**What needs to be done:** Which lines in the data below contain the word "computer"? Pull each of them out.

**Stored items:**
------------------------
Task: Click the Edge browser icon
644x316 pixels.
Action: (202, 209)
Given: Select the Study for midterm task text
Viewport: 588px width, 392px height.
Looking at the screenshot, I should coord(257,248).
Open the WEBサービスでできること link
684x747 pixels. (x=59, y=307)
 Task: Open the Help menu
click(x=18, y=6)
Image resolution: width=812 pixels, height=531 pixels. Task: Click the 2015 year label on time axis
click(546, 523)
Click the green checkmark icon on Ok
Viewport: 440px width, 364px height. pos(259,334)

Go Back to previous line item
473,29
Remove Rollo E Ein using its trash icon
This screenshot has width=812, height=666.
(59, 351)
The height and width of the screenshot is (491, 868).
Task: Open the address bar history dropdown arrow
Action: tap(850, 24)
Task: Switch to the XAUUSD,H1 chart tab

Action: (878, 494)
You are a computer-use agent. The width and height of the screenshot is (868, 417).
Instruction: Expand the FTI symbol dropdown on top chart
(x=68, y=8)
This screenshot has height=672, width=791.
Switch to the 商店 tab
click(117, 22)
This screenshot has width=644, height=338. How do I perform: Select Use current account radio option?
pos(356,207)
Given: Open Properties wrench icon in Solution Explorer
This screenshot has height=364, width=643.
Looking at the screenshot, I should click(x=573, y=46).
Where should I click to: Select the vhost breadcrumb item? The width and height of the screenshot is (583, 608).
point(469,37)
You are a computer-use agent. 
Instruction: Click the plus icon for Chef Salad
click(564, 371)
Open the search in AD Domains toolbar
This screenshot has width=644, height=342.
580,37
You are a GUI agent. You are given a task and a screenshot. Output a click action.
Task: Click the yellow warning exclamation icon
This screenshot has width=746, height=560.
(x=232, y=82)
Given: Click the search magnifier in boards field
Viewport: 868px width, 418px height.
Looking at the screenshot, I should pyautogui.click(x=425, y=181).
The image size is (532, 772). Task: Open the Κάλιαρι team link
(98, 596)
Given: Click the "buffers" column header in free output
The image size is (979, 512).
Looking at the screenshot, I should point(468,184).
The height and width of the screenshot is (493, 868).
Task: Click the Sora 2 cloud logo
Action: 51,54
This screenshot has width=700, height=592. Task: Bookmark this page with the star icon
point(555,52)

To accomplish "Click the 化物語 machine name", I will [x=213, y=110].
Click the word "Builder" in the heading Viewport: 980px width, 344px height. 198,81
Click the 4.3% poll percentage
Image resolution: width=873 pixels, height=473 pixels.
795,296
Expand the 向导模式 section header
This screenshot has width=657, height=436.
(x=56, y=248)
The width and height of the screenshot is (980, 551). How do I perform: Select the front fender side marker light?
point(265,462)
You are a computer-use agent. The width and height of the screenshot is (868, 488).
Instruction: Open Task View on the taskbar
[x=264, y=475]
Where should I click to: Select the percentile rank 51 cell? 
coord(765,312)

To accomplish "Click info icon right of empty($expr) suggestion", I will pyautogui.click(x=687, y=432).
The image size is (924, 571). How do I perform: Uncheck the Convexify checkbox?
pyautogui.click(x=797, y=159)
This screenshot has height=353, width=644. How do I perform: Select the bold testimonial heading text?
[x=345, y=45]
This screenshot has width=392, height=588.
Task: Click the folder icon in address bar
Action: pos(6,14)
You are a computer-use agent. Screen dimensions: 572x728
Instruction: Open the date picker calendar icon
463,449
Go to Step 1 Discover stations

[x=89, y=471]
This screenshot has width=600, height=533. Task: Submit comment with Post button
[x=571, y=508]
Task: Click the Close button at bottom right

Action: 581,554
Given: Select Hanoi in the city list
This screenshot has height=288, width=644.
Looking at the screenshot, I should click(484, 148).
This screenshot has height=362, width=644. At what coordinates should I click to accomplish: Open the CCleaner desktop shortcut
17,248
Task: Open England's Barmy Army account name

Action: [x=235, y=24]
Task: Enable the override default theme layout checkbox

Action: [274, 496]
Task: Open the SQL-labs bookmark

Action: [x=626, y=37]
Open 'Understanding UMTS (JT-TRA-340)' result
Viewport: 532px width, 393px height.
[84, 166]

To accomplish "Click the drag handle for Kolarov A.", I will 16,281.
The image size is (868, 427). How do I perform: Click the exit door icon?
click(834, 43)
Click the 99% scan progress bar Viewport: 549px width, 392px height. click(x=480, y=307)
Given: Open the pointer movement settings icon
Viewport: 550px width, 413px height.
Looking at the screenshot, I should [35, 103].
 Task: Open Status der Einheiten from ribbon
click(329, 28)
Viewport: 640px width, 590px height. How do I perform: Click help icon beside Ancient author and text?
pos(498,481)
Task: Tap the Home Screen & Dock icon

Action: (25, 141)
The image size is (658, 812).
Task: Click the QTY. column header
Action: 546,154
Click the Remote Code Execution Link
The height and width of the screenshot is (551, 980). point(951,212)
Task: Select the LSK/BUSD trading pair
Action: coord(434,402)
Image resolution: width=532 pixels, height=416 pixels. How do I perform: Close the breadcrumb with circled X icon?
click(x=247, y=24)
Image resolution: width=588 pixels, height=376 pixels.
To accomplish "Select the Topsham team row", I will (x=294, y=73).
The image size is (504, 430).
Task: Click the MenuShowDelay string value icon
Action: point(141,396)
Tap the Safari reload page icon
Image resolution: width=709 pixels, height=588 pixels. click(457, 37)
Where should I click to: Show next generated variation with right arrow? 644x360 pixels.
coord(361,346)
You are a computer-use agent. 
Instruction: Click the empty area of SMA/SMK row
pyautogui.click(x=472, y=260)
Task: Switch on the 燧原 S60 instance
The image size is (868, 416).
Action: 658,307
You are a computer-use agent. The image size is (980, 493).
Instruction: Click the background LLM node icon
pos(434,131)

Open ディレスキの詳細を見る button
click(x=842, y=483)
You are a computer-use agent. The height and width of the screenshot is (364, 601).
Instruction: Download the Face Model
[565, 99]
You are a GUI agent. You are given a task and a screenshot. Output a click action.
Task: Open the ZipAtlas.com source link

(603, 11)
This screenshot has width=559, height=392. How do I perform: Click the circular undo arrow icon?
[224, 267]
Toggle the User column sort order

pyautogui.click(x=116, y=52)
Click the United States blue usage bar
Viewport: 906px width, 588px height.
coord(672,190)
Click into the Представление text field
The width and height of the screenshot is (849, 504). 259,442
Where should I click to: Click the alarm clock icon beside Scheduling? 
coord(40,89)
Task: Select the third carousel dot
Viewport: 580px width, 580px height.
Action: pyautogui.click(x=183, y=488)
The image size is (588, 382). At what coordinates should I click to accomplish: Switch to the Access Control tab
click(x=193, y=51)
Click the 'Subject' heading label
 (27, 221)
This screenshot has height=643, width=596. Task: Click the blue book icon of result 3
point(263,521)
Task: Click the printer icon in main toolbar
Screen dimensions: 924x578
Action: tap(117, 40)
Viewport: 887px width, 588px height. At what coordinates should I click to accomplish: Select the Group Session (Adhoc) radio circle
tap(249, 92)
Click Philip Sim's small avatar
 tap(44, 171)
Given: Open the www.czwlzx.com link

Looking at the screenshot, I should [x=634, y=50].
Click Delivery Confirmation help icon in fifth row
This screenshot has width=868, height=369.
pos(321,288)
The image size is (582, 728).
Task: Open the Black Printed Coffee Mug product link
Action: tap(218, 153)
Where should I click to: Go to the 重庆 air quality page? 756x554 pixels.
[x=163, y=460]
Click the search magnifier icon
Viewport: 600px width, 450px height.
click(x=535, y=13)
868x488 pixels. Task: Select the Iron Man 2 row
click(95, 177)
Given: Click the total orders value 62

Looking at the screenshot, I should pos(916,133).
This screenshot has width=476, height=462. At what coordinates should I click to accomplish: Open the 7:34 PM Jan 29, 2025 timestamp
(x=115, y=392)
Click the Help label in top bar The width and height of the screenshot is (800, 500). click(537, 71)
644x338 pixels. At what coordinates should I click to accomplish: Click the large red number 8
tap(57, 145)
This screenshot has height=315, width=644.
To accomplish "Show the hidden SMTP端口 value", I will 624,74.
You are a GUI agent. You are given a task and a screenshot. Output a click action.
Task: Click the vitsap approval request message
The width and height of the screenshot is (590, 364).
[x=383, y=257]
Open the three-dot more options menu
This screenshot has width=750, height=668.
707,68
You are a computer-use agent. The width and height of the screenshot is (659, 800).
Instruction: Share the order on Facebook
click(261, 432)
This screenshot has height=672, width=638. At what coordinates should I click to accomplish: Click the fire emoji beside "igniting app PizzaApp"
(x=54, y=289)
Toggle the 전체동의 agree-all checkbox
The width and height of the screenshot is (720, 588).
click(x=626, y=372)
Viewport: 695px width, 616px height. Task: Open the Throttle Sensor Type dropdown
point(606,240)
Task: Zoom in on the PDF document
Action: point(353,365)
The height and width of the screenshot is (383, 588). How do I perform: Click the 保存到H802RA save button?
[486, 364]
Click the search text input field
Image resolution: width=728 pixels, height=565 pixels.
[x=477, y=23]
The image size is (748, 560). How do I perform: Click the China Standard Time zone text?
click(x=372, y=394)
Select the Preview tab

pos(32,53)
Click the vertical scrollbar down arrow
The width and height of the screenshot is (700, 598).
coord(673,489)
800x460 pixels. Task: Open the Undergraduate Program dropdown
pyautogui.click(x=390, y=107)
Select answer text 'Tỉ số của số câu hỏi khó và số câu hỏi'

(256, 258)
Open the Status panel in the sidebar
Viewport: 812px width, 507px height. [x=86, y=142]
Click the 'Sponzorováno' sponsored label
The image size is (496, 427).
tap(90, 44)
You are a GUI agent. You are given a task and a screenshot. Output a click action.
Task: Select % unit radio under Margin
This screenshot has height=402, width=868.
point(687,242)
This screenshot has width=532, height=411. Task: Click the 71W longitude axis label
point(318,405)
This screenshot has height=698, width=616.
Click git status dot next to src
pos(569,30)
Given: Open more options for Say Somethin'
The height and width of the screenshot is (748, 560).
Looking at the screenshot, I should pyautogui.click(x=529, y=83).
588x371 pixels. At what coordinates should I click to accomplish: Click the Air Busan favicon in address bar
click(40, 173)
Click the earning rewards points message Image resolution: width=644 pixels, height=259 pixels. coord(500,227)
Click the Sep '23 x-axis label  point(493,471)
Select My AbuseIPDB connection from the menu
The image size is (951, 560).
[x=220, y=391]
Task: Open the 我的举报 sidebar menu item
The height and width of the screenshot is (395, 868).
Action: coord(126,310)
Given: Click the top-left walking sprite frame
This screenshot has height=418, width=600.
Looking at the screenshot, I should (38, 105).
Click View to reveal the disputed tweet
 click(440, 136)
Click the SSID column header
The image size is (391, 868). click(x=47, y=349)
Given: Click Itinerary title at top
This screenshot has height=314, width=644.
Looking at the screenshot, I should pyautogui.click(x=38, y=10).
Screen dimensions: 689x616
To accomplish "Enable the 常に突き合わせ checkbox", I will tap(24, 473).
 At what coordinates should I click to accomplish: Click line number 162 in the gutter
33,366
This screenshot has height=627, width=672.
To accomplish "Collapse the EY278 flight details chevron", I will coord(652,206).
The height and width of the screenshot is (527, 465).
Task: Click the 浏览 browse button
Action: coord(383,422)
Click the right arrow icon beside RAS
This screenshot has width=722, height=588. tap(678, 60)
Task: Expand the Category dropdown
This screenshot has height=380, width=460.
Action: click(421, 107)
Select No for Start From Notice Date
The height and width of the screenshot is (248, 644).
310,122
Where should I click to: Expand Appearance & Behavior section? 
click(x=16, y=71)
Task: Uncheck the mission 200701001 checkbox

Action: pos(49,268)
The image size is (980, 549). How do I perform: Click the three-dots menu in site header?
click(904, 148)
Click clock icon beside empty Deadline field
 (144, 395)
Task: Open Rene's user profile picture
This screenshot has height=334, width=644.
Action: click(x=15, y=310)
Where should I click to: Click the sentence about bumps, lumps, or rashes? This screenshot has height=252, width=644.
------------------------
**Response to the exercise:**
You are a computer-use agent. The width and height of the screenshot is (868, 417).
You are a computer-use agent. 
You are a computer-use agent. The width and height of the screenshot is (868, 488).
You are a computer-use agent. Screen dimensions: 572x728
You are a computer-use agent. 
You are a computer-use agent. The image size is (980, 493).
You are a computer-use agent. The height and width of the screenshot is (364, 601).
You are a computer-use agent. The width and height of the screenshot is (659, 800).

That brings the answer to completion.